Thursday, June 30, 2011

Why I cannot post excellence.

It has been approximately 22 days since my last post. Have you missed me? Don't answer that.

This is just a quick update as to why I have not shared anything of late. To those of you who have twitter and blog posts in which I have commented on, know I'm not, nor have I been, dead.

For those of you without the luxury and are curious as to why I have vanished, I apologize.

We have been ill. Myself, the Kidlets. It's been a massive cycle of phlegm and snot here. When one gets better the others get ill. Not pretty. On the upside, I sound like Tracy Bartram... Or a transvestite. Whichever.

On top of being ill, my laptop decided to die of old age. Or something that would make it hate me enough to stop working.

My only source of online-ness is my iPhone.
It proved successful in keeping me in the loop last time. This time?
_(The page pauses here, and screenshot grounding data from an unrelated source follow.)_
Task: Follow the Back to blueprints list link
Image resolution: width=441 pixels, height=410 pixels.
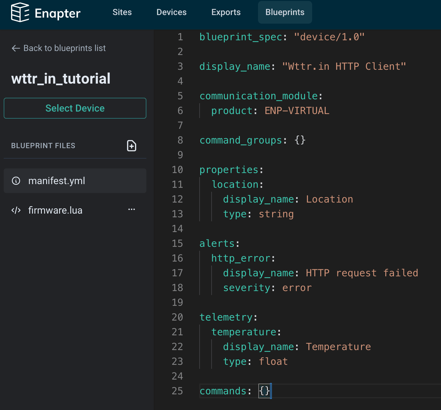Action: click(64, 48)
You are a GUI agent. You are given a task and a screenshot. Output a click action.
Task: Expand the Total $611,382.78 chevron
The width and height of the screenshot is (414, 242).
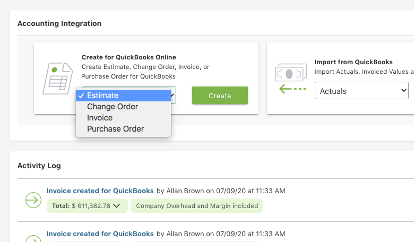tap(117, 206)
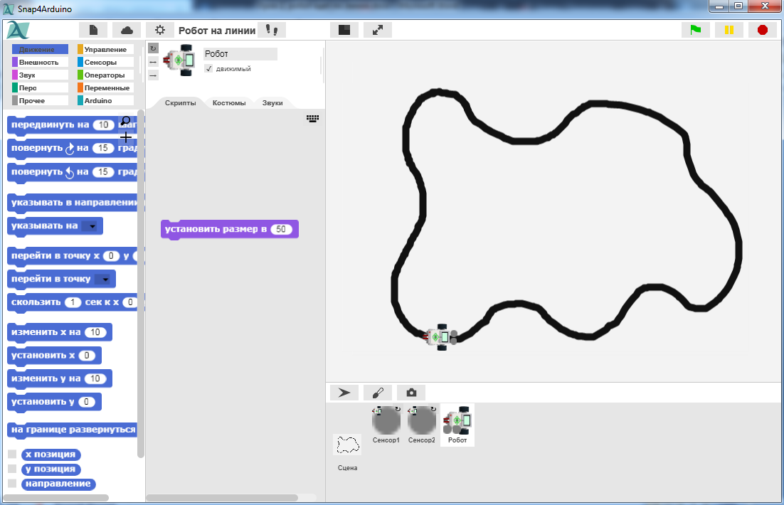Switch to the Костюмы tab

tap(229, 103)
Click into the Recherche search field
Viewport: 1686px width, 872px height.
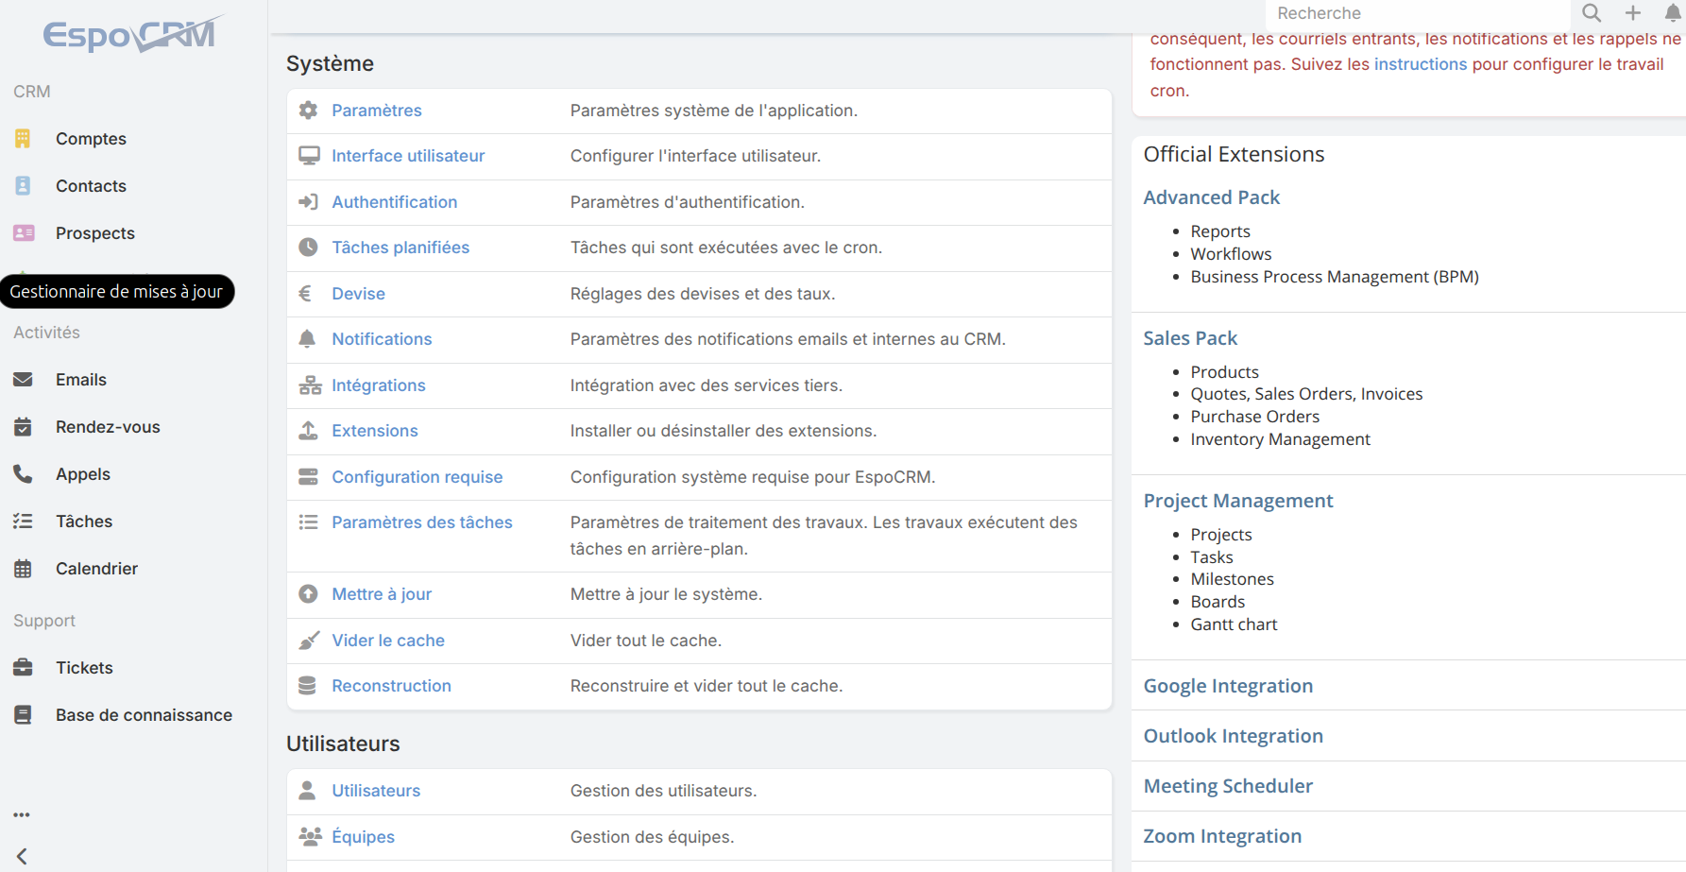pos(1417,13)
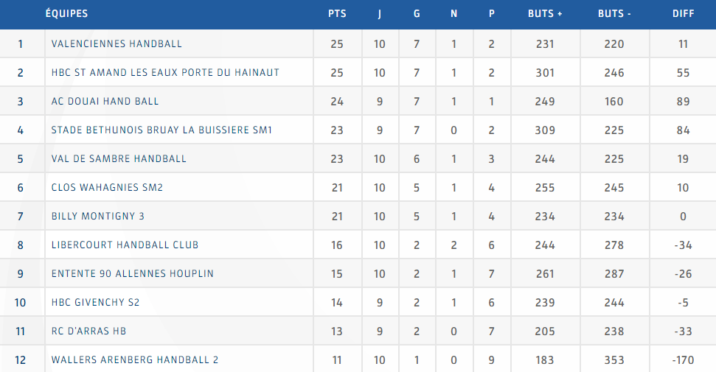This screenshot has width=716, height=372.
Task: Click HBC GIVENCHY S2 team name
Action: point(95,303)
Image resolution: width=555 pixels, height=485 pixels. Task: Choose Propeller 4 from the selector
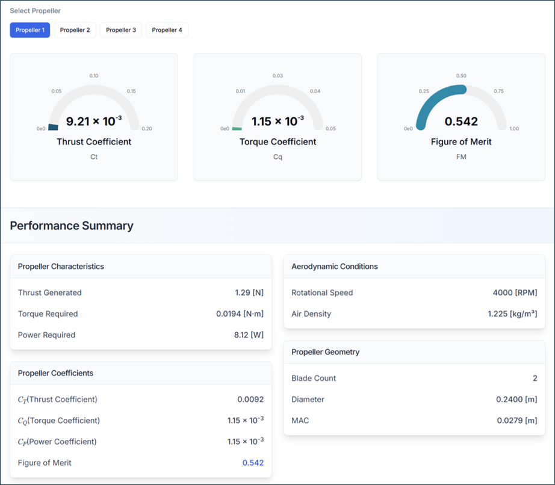[167, 30]
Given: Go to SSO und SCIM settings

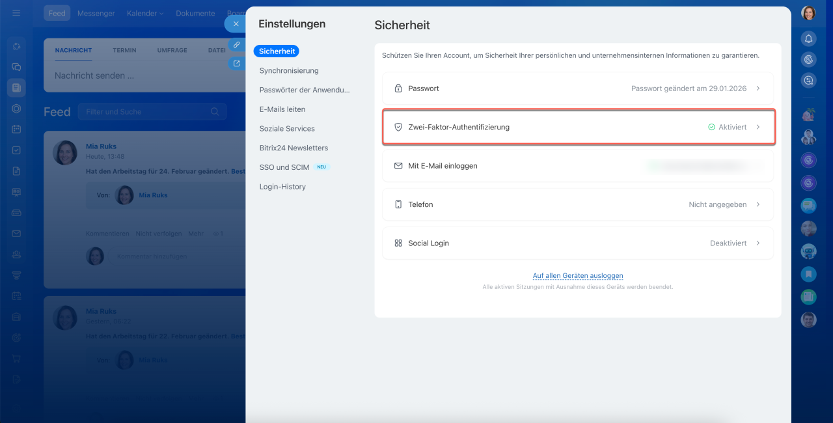Looking at the screenshot, I should click(284, 167).

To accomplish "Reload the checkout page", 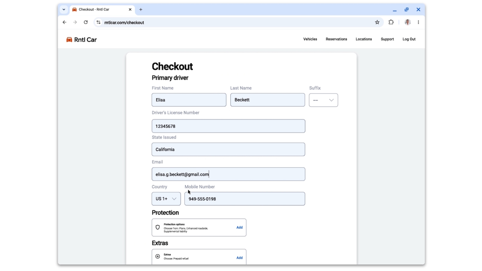I will (85, 22).
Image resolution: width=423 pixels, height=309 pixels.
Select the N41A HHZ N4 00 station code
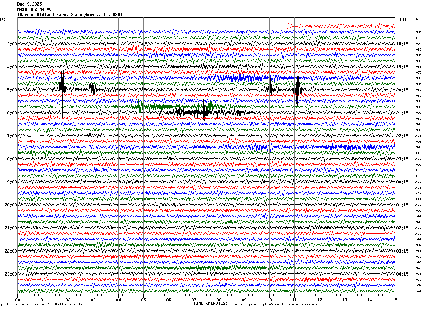click(x=34, y=9)
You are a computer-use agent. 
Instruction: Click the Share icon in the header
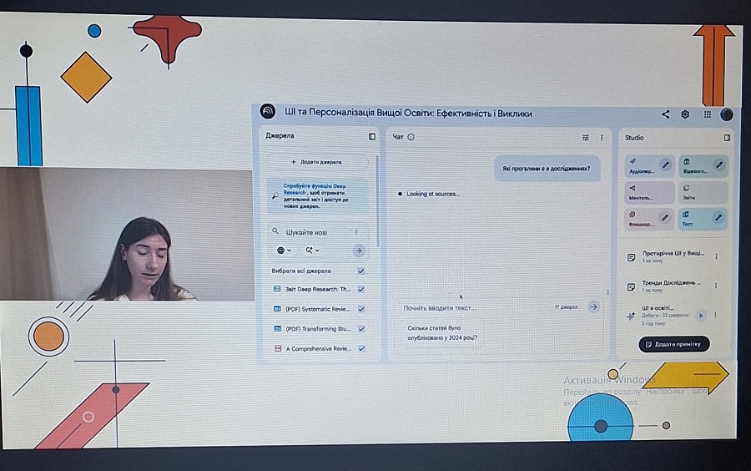pyautogui.click(x=665, y=114)
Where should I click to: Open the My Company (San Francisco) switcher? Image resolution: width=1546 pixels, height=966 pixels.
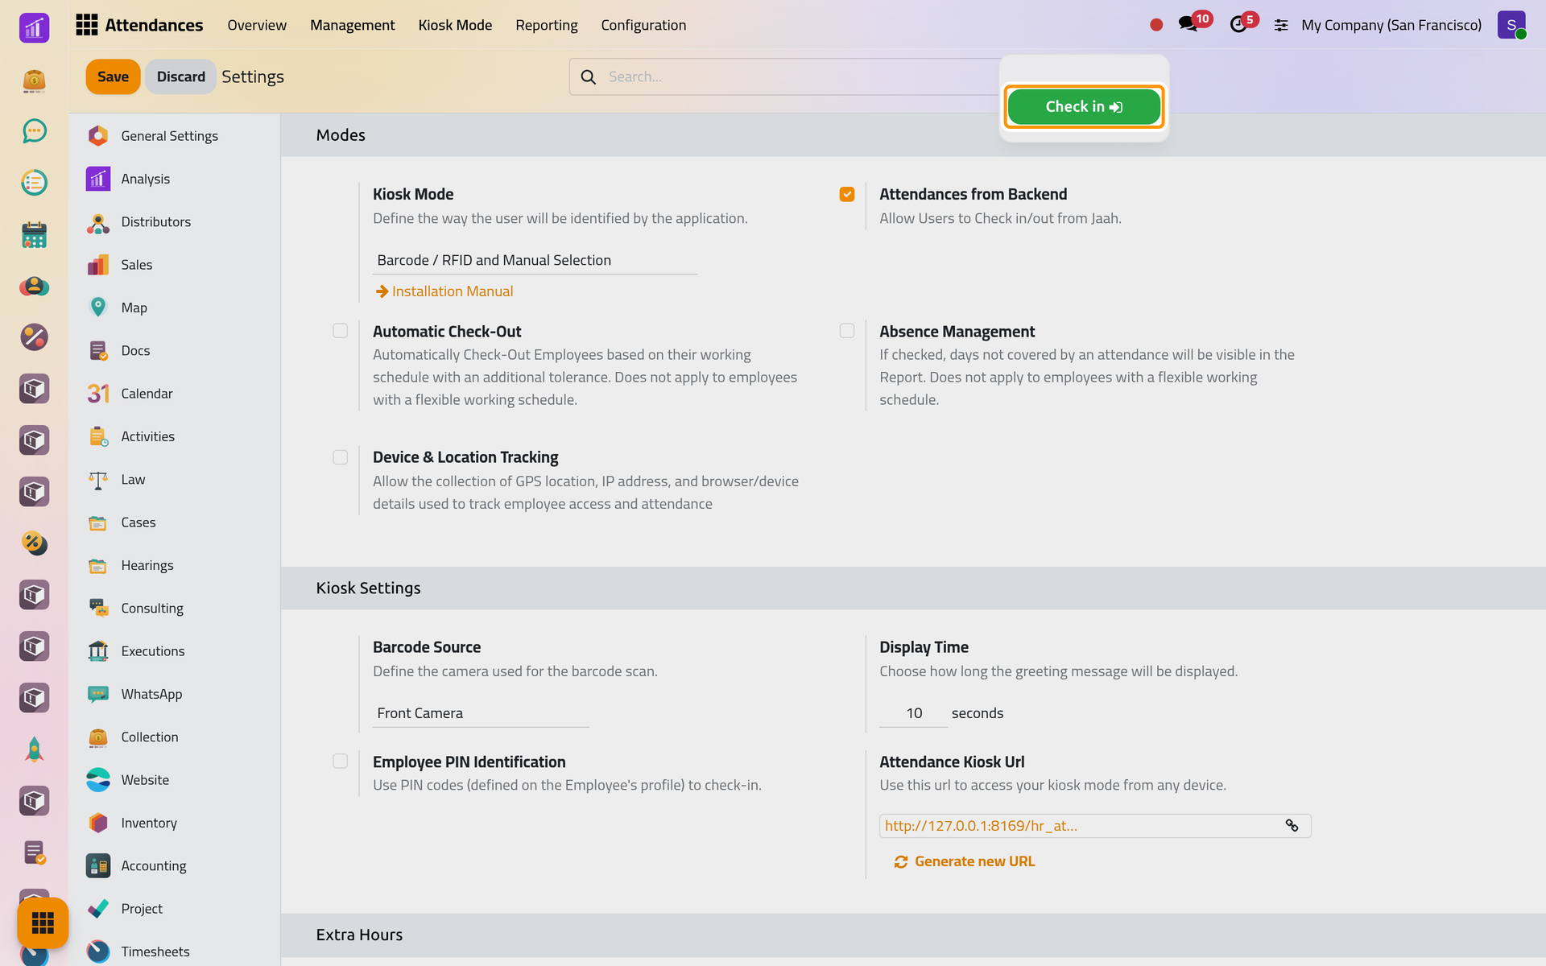coord(1391,25)
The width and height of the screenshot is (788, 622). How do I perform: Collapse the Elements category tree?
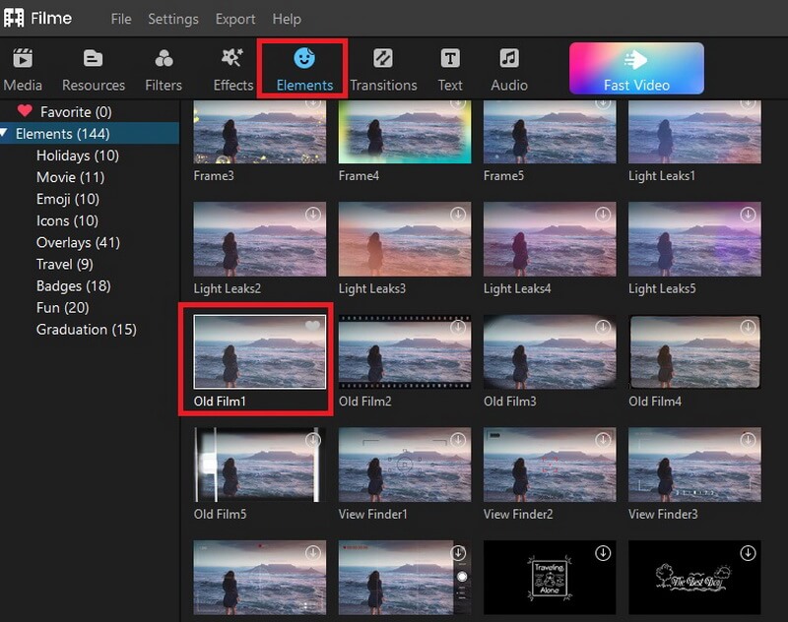click(8, 133)
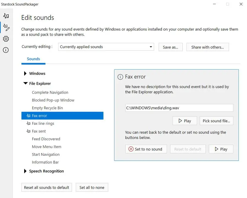247x198 pixels.
Task: Click the sound file path field
Action: coord(179,108)
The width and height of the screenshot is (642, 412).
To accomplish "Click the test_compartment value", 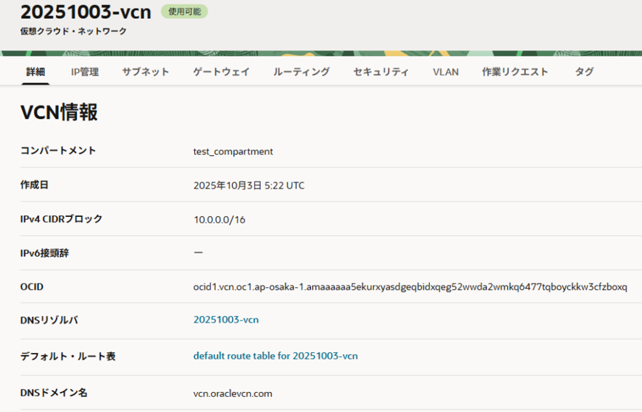I will point(233,151).

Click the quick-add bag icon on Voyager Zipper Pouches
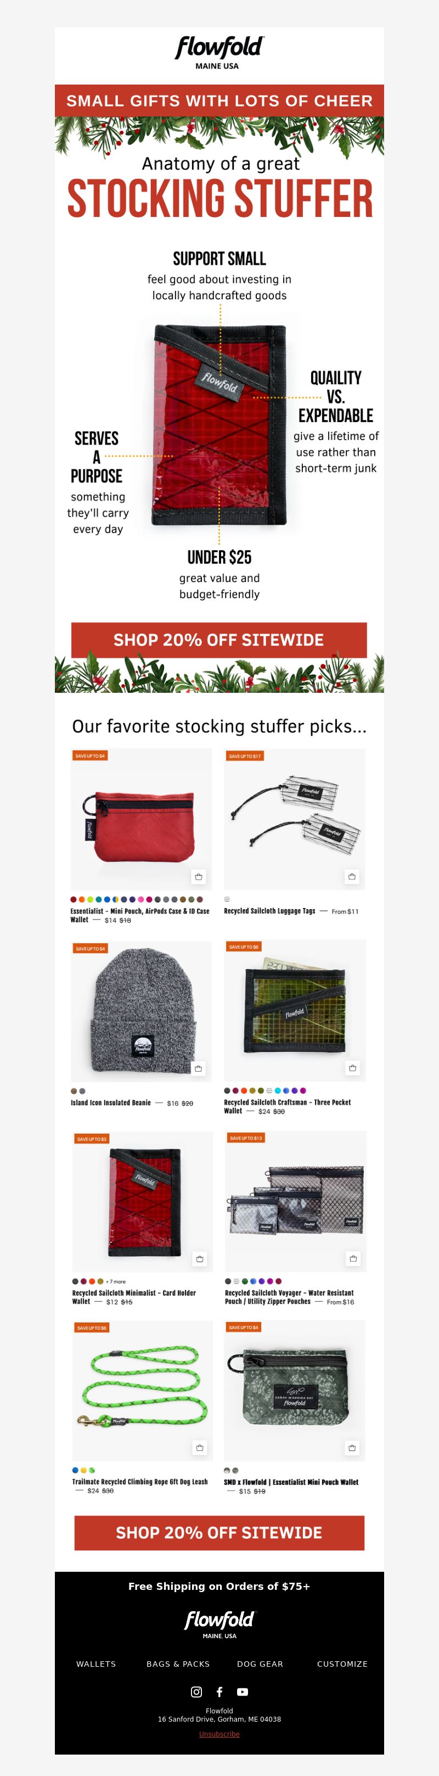(x=354, y=1258)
I haven't had the energy, or awesomeness to update.

Hubby's working different hours now.
Just me, flying solo with the kid's most days.
Since my last post, my pregnant teenage sister has joined the Happy Household. Long story that doesn't belong here. I matter here. This is my space, for me. A space where I used to enjoy escaping before total brain and body exhaustion set in.

That's a big factor in why I haven't posted.
The exhaustion.
Don't do much to be exhausted by, honestly, but I just feel like everyday is a massive struggle to get through unscathed. Everyday seems longer than the one before, and I am just chugging along like my car which seems to only ever have enough fuel to get to a service station.
Finding it hard to find joy in anything, of late, too.
Giving all I've got to my kids and even then it's nowhere near enough.

They deserve better from me.
I've given them better.

Feeling alone a lot, despite having a busy life that I am unable to keep up with and The Black Dog for a companion. Hubby's off work for a few days after having his wisdom tooth removed, and my sister is at work, hence my free moment to share my disappearance.

Not feeling fantastic enough to share in this beautiful online community I've been welcomed into and silently slipped away from. Yet, feeling like I owe you some explanation as to why I'm slipping away.

Hoping, I still hope despite feeling that hope is useless, that I can bounce back from this.
Crawl out of this dark hole I have fallen into.
Now, my babies and I are on the mend back to physical well-being, I'm trying to find more time to sleep, and get back to mental well-being.

I'll get there.
I think...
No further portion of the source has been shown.